Наследники - Страница 20
Мастерко перевел дух, взглянул на Демидова и со вздохом продолжал:
– Прост человек, а все же догадался, что неспроста хляби разверзлись и мрак пал на горы. Кому охота идти навстречу своему горю-злосчастью? Отказались холопы спускаться под землю и робить на радость другим. Но сильны хозяева и плетями приневолили людей лезть в кромешную тьму, в недра земные. День и ночь, батюшка, мозолистые руки не знали покоя – все робили и робили. Нет беспросветнее труда под землей, когда гонят тебя без оглядки, без жалости. Подземелья, глубокие и сырые, узкие, что кротовины, губили людей дешевой смертью: то глыба сорвется на трудягу – и прости-прощай тогда свет белый, то вода зальет, то еще какая другая беда настигнет. Все, милый, к одному концу, к одной напасти… И вот в такой поре среди рудокопщиков появился Аким-богатырь. Эх, и человечище: плечист, молодецкой ухватки и своего брата в беде не оставит! И стал он робить, как все кабальные. Известна барская хватка: упустил – плетями засекут, живьем сгноят, вроде как у нас…

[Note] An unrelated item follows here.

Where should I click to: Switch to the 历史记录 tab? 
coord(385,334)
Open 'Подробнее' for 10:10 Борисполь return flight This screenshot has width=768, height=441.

Заводчика покоробило, он поморщился и сердито перебил Голубка:
– Ты, старый брехун, полегче! Не больно мути словами…
– Э, милый, так сказка сказывается, так песня поется. Из нее слова не выкинешь! – спокойно ответил старик и, не смущаясь, продолжал дальше: – Раз ночью гнал Аким тачку с рудой, а впереди, откуда ни возьмись, навстречу огромный черный бык: рога – дуги, глаза – фонари… Уперся бык в тачку с рудой. Попробуй сдвинь такую силищу! У Акима сердце сжалось, растерялся споначалу. Еле опомнился. «Страшен ты действительно, – говорит ему. – Но не из пужливых я, потому что вспоил-вскормил меня простой народ и силы мне свои передал. Оттого в руках моих и в сердце могущества куда больше твоего». И как двинет тут Аким тачку с рудой, бык и взреветь не успел, разом очутился под колесами и там рассыпался на мелкие искорки, и сразу светло и легко стало на душе…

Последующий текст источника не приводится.